Required Input Parameters

stage_pfx:A table name prefix that identifies a table as a staging table.
table:The name of the base table to have its primary key updated. The staging table should have the same name, but with the ‘stage_pfx’ prefix.
display_errors:A value of “Yes” or “No” to indicate whether any QA check failures should be displayed to the user in a GUI.
display_changes:
 A value of “Yes” or “No” to indicate whether the changes to be made to the base table should be displayed in a GUI.

Script UPSERT_ALL

This script the upsert operation for all data tables that are identified in the control table. This script will update the rows_updated and rows_inserted columns of the control table as appropriate.

PostgreSQL and SQL Server

Required Input Parameters

base_schema:The name of the database schema for the base table.
staging:The name of the database schema for the staging table.
control_table:The name of the control table created by the script staged_to_load.

MariaDB and MySQL

Required Input Parameters

stage_pfx:A table name prefix that identifies a table as a staging table.
control_table:The name of the control table created by the script staged_to_load.

Script UPSERT_ONE

This script creates and executes SQL UPDATE and INSERT statements to move data from a single staging table to the corresponding base table. This script does not use the control table and therefore can be useful when only the upsert operation is to be performed on a single table.

PostgreSQL and SQL Server

Required Input Parameters

base_schema:The name of the database schema for the base table.
staging:The name of the database schema for the staging table.
table:The name of the table to be updated or extended with new data. The table name must be the same in the base and staging schemas.
exclude_cols:A comma-delimited list of single-quoted column names identifying the columns of the base table that are not to have their data modified.
display_changes:
 A value of “Yes” or “No” indicating whether or not the changes to be made to the base table should be displayed in a GUI.
display_final:A value of “Yes” or “No” indicating whether or not the base table should be displayed in a GUI after all data revisions have been made.
updcntvar:The name of a substitution variable that will be set to the number of rows updated.
inscntvar:The name of a substitution variable that will be set to the number of rows inserted.

MariaDB and MySQL

Required Input Parameters

stage_pfx:A table name prefix that identifies a table as a staging table.
table:The name of the table to be updated or extended with new data.
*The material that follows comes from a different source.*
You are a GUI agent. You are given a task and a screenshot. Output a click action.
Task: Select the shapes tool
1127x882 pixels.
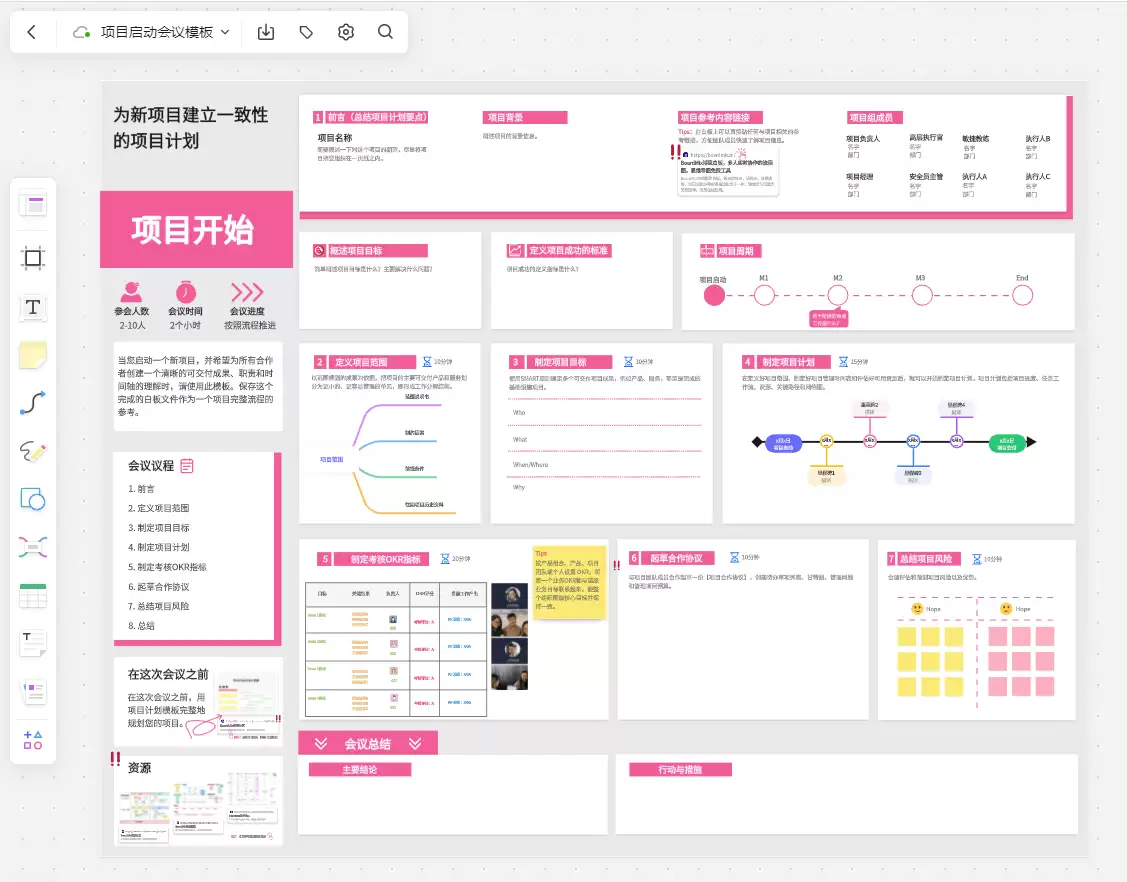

The staging table must have this name with the prefix added.
exclude_cols:A comma-delimited list of single-quoted column names identifying the columns of the base table that are not to have their data modified.
display_changes:
 A value of “Yes” or “No” indicating whether or not the changes to be made to the base table should be displayed in a GUI.
display_final:A value of “Yes” or “No” indicating whether or not the base table should be displayed in a GUI after all data revisions have been made.
updcntvar:The name of a substitution variable that will be set to the number of rows updated.
inscntvar:The name of a substitution variable that will be set to the number of rows inserted.